AIM 1:
According to the contribution agreement excerpt, how many employees has the Company ever had?
AIM 2:
Copy the item coordinate data records from their first line through the line containing "tap(622, 98)", inclusive.

TEXT BLOCK:
####################

CONTRIBUTION AGREEMENT; Page 22

 
(m) Newly Formed Entity.
 
(i) Other than the Assumed Liabilities and liabilities and obligations incurred in the ordinary course of business, as of immediately prior to the Contribution Date, the Company had no (A) outstanding Indebtedness, or (B) liabilities (whether known or unknown, whether asserted or unasserted, whether absolute or contingent, whether accrued or unaccrued, whether liquidated or unliquidated, and whether due or to become due, including any liability for Taxes), in each case that are required to be shown on a balance sheet prepared in accordance with GAAP.
 
(ii) Except for the Contributed Assets, as of immediately prior to the Closing, the Company had no (A) real or personal property, (B) subsidiaries, (C) Permits or Applications for Permits or (D) other than the development and Operation of the Project, any operations.
 
(iii) Since its formation, the sole record owner of all securities (equity or debt) of Nevada Moly is and has been General Moly. From its formation to the time immediately prior to the Closing, the sole record owner of all securities (equity or debt) of the Company is and has been General Moly. Other than the Transaction Documents, there are no agreements, contracts, commitments, arrangements or understandings requiring the issuance, sale or transfer of any equity or debt securities of the Company. To the Knowledge of the GMO Parties, none of the outstanding equity securities of the Company was issued in violation of the Securities Act or any other applicable Law. The Company has no debt securities outstanding. No election has been filed by or on behalf of the Company to cause the Company to be treated as a corporation or association for Tax purposes.
 
(n) Employment. The Company is not liable for the payment of any compensation, damages, Taxes, fines, penalties or other amounts, however designated, for failure to comply with any Law relating to employment, equal employment opportunity, nondiscrimination, immigration, wages, hours, benefits, collective bargaining, the payment of social security and similar Taxes, and occupational safety and health. The Company has no employees and has never had any employees.
 
(o) Taxes.
 
(i) Nevada Moly, General Moly and the Company have filed or caused to be filed all Tax Returns that are or were required to be filed by them or with respect to them or the Contributed Assets, either separately or as a member of a group of corporations, under applicable Law. Nevada Moly, General Moly and the Company have paid all Taxes that may have become due pursuant to such Tax Returns and all Taxes due or claimed to be due by any Governmental Authority. Where required, timely estimated payments or installment payments of Tax liabilities have been made to all Governmental Authorities in amounts sufficient to avoid underpayment penalties or late payment penalties applicable thereto.
 
CONTRIBUTION AGREEMENT; Page 23

 
(ii) All Tax Returns filed by the Nevada Moly, General Moly and the Company (or including Nevada Moly, General Moly or the Company on a consolidated basis) with respect to the Contributed Assets are materially true, correct and complete and, to the Knowledge of the GMO Parties, no Governmental Authority has made any claims against or inquiries of Nevada Moly, General Moly or the Company with respect to the Contributed Assets and relating to any jurisdictions with which Nevada Moly, General Moly or the Company do not currently file Tax Returns (either separately or on a consolidated basis with any of its affiliates).

####################

Item coordinate data

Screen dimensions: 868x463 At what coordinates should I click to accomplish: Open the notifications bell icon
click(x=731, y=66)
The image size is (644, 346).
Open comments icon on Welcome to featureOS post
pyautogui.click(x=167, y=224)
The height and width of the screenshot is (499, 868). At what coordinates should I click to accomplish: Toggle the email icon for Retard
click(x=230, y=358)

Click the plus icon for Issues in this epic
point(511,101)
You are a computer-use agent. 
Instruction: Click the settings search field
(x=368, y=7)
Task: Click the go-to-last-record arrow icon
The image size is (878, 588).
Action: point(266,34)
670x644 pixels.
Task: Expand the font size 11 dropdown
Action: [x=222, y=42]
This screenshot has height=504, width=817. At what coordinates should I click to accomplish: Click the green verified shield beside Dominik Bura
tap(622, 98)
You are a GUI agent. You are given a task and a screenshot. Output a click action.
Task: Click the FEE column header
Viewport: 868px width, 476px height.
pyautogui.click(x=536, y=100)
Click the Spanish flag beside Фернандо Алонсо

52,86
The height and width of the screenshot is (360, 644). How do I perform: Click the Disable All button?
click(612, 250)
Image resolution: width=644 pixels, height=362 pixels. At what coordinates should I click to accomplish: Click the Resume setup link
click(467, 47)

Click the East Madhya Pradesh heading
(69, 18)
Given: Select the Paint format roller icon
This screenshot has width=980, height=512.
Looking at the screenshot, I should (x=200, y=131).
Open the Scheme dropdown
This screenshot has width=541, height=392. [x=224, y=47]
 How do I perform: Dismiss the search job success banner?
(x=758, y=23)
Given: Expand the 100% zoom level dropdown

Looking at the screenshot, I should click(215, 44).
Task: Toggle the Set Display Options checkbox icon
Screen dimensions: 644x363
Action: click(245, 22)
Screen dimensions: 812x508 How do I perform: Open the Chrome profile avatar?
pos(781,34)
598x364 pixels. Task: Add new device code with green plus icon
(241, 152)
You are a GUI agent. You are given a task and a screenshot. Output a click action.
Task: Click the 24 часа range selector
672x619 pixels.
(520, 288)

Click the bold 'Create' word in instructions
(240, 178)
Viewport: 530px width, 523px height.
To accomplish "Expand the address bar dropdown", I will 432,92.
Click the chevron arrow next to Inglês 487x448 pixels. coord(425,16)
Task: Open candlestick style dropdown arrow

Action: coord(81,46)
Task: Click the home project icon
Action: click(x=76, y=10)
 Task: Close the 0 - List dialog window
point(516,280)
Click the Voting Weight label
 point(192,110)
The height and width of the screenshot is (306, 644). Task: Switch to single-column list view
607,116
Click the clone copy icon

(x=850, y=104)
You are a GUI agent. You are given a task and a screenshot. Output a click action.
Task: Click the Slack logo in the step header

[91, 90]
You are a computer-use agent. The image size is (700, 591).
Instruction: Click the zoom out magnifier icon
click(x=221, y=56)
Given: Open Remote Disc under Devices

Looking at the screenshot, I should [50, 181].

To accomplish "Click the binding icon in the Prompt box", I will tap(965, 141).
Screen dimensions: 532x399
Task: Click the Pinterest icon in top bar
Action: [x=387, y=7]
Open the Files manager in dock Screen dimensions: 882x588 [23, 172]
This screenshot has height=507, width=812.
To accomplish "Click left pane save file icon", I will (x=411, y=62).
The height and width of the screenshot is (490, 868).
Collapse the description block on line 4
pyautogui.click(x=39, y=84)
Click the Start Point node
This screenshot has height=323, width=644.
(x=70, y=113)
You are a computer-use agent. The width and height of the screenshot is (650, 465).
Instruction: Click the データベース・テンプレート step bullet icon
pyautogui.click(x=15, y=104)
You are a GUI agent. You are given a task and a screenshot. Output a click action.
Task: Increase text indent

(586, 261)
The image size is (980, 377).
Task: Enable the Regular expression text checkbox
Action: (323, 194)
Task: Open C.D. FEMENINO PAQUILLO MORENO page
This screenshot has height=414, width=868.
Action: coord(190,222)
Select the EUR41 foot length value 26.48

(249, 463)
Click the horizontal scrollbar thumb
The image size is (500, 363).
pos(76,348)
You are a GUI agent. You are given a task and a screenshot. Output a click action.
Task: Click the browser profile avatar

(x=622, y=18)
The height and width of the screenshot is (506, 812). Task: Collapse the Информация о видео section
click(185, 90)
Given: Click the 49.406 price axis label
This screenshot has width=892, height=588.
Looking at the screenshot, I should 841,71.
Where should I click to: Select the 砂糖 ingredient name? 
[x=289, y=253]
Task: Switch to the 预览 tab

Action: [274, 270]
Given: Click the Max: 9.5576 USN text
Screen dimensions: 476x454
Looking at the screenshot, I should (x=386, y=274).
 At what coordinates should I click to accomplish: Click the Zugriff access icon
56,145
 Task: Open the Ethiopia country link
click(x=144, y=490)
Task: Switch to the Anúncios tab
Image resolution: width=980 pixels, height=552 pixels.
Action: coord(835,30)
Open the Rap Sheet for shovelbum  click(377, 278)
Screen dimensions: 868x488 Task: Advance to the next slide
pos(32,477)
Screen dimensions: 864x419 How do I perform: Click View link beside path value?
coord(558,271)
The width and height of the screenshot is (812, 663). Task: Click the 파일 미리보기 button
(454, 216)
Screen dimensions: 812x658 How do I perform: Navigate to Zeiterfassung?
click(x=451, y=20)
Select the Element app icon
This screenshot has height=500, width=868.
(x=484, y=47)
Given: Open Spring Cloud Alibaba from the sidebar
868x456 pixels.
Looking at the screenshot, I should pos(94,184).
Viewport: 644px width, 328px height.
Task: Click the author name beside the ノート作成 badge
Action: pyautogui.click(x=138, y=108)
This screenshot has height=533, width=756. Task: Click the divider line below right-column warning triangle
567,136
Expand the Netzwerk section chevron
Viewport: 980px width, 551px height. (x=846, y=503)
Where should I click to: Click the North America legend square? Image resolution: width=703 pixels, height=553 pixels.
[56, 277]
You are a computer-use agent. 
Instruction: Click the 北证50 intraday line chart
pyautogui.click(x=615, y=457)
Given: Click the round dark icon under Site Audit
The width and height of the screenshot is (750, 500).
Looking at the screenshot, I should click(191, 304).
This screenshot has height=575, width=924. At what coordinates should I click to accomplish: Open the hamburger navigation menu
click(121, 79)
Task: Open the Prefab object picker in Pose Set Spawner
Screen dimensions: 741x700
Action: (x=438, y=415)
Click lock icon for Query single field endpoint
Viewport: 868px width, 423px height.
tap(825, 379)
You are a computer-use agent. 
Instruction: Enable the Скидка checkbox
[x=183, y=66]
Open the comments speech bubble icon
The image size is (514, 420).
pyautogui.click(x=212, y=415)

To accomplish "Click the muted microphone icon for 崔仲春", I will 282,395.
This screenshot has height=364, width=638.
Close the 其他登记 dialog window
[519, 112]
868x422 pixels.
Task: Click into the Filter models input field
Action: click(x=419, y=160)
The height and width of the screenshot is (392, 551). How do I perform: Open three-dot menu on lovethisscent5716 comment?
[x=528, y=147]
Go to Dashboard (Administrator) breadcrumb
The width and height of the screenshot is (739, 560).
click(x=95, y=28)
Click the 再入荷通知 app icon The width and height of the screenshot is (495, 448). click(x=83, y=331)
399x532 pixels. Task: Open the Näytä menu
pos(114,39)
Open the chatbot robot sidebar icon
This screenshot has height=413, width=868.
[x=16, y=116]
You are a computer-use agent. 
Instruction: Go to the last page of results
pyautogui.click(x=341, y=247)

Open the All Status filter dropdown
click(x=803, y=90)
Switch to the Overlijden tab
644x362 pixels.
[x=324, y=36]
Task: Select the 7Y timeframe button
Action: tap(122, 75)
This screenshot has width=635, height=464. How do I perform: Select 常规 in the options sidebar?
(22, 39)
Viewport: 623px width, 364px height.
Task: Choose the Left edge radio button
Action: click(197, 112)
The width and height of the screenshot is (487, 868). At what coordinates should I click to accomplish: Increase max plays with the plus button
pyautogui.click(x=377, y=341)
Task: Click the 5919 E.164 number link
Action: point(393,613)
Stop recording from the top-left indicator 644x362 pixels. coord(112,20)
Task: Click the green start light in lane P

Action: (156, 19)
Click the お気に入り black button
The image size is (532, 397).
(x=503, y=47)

####################

COMPLETE OUTPUT 1:
None; the Company has no employees and has never had any.

COMPLETE OUTPUT 2:
Screen dimensions: 868x463 At what coordinates should I click to accomplish: Open the notifications bell icon
click(x=731, y=66)
The image size is (644, 346).
Open comments icon on Welcome to featureOS post
pyautogui.click(x=167, y=224)
The height and width of the screenshot is (499, 868). At what coordinates should I click to accomplish: Toggle the email icon for Retard
click(x=230, y=358)

Click the plus icon for Issues in this epic
point(511,101)
You are a computer-use agent. 
Instruction: Click the settings search field
(x=368, y=7)
Task: Click the go-to-last-record arrow icon
The image size is (878, 588).
Action: point(266,34)
670x644 pixels.
Task: Expand the font size 11 dropdown
Action: [x=222, y=42]
This screenshot has height=504, width=817. At what coordinates should I click to accomplish: Click the green verified shield beside Dominik Bura
tap(622, 98)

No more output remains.